- RECORDS FOR PROCESSING

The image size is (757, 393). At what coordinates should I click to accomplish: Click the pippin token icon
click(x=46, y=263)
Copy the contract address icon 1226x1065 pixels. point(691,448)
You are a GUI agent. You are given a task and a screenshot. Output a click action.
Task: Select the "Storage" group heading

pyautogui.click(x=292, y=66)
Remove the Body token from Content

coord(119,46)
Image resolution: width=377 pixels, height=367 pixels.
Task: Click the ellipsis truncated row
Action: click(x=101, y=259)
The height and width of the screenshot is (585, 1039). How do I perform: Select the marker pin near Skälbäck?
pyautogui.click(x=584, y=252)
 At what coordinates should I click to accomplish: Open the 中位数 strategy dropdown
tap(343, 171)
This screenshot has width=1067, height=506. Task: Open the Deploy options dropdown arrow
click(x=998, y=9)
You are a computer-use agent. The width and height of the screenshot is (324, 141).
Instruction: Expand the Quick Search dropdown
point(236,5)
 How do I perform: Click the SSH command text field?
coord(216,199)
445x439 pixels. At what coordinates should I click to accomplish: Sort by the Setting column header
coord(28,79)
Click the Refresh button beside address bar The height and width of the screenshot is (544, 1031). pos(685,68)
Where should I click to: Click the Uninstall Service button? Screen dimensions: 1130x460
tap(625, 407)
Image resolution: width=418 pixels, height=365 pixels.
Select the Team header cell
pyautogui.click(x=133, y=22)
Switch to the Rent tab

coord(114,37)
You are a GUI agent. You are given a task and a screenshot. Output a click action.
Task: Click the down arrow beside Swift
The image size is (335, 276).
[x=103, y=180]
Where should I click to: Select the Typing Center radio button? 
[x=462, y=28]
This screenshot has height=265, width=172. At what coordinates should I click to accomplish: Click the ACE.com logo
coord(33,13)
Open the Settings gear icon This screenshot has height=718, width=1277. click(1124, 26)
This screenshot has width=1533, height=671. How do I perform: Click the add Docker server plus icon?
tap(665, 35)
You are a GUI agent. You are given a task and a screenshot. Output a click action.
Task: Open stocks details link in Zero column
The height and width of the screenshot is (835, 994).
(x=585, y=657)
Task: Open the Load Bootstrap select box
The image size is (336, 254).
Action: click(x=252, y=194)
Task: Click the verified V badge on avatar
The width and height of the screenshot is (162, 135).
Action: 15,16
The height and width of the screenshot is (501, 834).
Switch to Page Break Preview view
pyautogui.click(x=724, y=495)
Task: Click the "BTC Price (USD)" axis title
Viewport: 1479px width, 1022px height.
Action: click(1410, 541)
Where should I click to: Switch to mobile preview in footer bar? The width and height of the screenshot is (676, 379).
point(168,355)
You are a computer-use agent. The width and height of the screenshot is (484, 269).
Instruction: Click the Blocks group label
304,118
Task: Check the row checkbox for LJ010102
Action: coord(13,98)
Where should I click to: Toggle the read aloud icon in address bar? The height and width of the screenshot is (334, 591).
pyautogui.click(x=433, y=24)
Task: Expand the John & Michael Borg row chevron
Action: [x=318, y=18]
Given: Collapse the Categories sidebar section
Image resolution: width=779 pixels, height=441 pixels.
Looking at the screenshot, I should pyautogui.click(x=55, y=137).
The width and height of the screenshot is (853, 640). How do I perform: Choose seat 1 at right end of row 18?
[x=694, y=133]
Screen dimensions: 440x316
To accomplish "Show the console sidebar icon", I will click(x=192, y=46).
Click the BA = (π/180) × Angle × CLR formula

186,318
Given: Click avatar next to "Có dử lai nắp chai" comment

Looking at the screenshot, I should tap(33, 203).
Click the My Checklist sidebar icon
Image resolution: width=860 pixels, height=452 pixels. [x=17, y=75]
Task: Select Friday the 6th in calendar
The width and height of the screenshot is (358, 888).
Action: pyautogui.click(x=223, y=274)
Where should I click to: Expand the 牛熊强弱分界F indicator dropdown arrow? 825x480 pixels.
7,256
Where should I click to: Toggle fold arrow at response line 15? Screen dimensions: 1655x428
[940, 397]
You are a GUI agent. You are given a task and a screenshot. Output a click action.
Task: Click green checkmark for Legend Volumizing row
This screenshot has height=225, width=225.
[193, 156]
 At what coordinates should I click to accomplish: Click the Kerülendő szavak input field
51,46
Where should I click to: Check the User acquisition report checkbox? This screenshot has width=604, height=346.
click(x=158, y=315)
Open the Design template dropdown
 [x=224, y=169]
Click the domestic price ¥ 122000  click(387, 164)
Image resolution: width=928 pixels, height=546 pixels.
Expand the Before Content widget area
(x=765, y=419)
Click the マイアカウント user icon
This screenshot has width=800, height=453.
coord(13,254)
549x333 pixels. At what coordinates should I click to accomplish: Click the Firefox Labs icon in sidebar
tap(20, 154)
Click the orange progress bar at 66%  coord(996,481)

- WHAT IS EXPECTED
Please give an exact copy of every entry.

- ANSWER
The image size is (757, 393). At what coordinates should I click to accomplish: Click the pippin token icon
click(x=46, y=263)
Copy the contract address icon 1226x1065 pixels. point(691,448)
You are a GUI agent. You are given a task and a screenshot. Output a click action.
Task: Select the "Storage" group heading

pyautogui.click(x=292, y=66)
Remove the Body token from Content

coord(119,46)
Image resolution: width=377 pixels, height=367 pixels.
Task: Click the ellipsis truncated row
Action: click(x=101, y=259)
The height and width of the screenshot is (585, 1039). How do I perform: Select the marker pin near Skälbäck?
pyautogui.click(x=584, y=252)
 At what coordinates should I click to accomplish: Open the 中位数 strategy dropdown
tap(343, 171)
This screenshot has width=1067, height=506. Task: Open the Deploy options dropdown arrow
click(x=998, y=9)
You are a computer-use agent. The width and height of the screenshot is (324, 141).
Instruction: Expand the Quick Search dropdown
point(236,5)
 How do I perform: Click the SSH command text field?
coord(216,199)
445x439 pixels. At what coordinates should I click to accomplish: Sort by the Setting column header
coord(28,79)
Click the Refresh button beside address bar The height and width of the screenshot is (544, 1031). pos(685,68)
Where should I click to: Click the Uninstall Service button? Screen dimensions: 1130x460
tap(625, 407)
Image resolution: width=418 pixels, height=365 pixels.
Select the Team header cell
pyautogui.click(x=133, y=22)
Switch to the Rent tab

coord(114,37)
You are a GUI agent. You are given a task and a screenshot. Output a click action.
Task: Click the down arrow beside Swift
The image size is (335, 276).
[x=103, y=180]
Where should I click to: Select the Typing Center radio button? 
[x=462, y=28]
This screenshot has height=265, width=172. At what coordinates should I click to accomplish: Click the ACE.com logo
coord(33,13)
Open the Settings gear icon This screenshot has height=718, width=1277. click(1124, 26)
This screenshot has width=1533, height=671. How do I perform: Click the add Docker server plus icon?
tap(665, 35)
You are a GUI agent. You are given a task and a screenshot. Output a click action.
Task: Open stocks details link in Zero column
The height and width of the screenshot is (835, 994).
(x=585, y=657)
Task: Open the Load Bootstrap select box
The image size is (336, 254).
Action: click(x=252, y=194)
Task: Click the verified V badge on avatar
The width and height of the screenshot is (162, 135).
Action: 15,16
The height and width of the screenshot is (501, 834).
Switch to Page Break Preview view
pyautogui.click(x=724, y=495)
Task: Click the "BTC Price (USD)" axis title
Viewport: 1479px width, 1022px height.
Action: click(1410, 541)
Where should I click to: Switch to mobile preview in footer bar? The width and height of the screenshot is (676, 379).
point(168,355)
You are a computer-use agent. The width and height of the screenshot is (484, 269).
Instruction: Click the Blocks group label
304,118
Task: Check the row checkbox for LJ010102
Action: coord(13,98)
Where should I click to: Toggle the read aloud icon in address bar? The height and width of the screenshot is (334, 591).
pyautogui.click(x=433, y=24)
Task: Expand the John & Michael Borg row chevron
Action: [x=318, y=18]
Given: Collapse the Categories sidebar section
Image resolution: width=779 pixels, height=441 pixels.
Looking at the screenshot, I should pyautogui.click(x=55, y=137).
The width and height of the screenshot is (853, 640). How do I perform: Choose seat 1 at right end of row 18?
[x=694, y=133]
Screen dimensions: 440x316
To accomplish "Show the console sidebar icon", I will click(x=192, y=46).
Click the BA = (π/180) × Angle × CLR formula

186,318
Given: Click avatar next to "Có dử lai nắp chai" comment

Looking at the screenshot, I should tap(33, 203).
Click the My Checklist sidebar icon
Image resolution: width=860 pixels, height=452 pixels. [x=17, y=75]
Task: Select Friday the 6th in calendar
The width and height of the screenshot is (358, 888).
Action: pyautogui.click(x=223, y=274)
Where should I click to: Expand the 牛熊强弱分界F indicator dropdown arrow? 825x480 pixels.
7,256
Where should I click to: Toggle fold arrow at response line 15? Screen dimensions: 1655x428
[940, 397]
You are a GUI agent. You are given a task and a screenshot. Output a click action.
Task: Click green checkmark for Legend Volumizing row
This screenshot has height=225, width=225.
[193, 156]
 At what coordinates should I click to accomplish: Click the Kerülendő szavak input field
51,46
Where should I click to: Check the User acquisition report checkbox? This screenshot has width=604, height=346.
click(x=158, y=315)
Open the Design template dropdown
 [x=224, y=169]
Click the domestic price ¥ 122000  click(387, 164)
Image resolution: width=928 pixels, height=546 pixels.
Expand the Before Content widget area
(x=765, y=419)
Click the マイアカウント user icon
This screenshot has width=800, height=453.
coord(13,254)
549x333 pixels. At what coordinates should I click to accomplish: Click the Firefox Labs icon in sidebar
tap(20, 154)
Click the orange progress bar at 66%  coord(996,481)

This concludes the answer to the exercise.